Exercise details: Starting at the line that has "Where should I click to: Click" and stopping after the line that has "Click the Annual", arrange the entries as a two-column CSV with the headers entry_text and answer, one row per entry. Wrap each field in double quotes and turn any line breaks within a field into spaces.

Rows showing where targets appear
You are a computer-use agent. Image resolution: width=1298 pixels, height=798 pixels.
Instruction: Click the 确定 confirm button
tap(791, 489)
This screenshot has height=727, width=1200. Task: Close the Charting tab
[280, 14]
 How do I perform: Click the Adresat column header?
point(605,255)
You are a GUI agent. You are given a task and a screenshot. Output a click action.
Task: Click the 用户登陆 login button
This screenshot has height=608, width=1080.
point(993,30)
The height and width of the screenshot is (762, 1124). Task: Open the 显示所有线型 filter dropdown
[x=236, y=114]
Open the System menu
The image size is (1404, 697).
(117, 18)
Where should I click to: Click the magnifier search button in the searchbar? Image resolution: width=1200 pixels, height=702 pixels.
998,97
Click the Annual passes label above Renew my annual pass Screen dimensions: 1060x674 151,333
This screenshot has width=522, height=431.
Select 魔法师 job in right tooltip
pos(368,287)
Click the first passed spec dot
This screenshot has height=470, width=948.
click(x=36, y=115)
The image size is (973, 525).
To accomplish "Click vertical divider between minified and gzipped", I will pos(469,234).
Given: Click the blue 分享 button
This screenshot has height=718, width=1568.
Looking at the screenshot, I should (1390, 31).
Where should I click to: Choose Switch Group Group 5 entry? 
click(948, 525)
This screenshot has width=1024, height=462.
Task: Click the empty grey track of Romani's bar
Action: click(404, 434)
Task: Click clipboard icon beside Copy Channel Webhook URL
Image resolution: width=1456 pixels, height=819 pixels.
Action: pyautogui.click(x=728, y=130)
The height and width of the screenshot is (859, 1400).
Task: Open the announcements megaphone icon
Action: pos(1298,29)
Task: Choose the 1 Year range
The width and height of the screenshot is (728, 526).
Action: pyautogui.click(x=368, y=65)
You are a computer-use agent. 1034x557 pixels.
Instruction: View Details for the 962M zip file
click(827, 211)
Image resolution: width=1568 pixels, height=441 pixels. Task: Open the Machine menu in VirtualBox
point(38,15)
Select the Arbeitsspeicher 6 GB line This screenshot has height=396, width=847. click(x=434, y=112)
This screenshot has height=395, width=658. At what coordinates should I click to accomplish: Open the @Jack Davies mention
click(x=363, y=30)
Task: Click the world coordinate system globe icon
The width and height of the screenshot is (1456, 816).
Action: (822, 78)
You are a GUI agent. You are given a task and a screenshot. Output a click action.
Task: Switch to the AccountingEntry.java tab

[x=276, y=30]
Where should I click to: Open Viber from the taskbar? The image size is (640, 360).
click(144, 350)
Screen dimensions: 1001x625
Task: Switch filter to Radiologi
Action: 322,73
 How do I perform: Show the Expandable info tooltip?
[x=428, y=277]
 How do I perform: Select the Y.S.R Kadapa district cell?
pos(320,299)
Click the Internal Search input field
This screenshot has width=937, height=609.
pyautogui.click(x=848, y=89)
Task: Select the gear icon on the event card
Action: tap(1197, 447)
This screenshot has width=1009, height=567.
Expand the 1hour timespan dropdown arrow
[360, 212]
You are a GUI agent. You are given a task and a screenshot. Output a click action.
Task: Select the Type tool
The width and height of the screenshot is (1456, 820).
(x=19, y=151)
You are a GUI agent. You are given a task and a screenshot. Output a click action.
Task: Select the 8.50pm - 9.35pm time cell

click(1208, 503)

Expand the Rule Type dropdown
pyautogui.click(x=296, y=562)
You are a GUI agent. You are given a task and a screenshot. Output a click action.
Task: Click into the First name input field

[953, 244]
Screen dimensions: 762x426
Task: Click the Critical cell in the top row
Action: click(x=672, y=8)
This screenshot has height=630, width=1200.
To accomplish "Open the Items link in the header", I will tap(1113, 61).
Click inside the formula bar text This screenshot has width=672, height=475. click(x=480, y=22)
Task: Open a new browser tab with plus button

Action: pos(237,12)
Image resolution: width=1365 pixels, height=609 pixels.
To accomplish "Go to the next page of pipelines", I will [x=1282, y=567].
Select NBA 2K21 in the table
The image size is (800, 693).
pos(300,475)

Solution for this task:
entry_text,answer
"Where should I click to: Click the magnifier search button in the searchbar? Image resolution: width=1200 pixels, height=702 pixels.","998,97"
"Click the Annual passes label above Renew my annual pass Screen dimensions: 1060x674","151,333"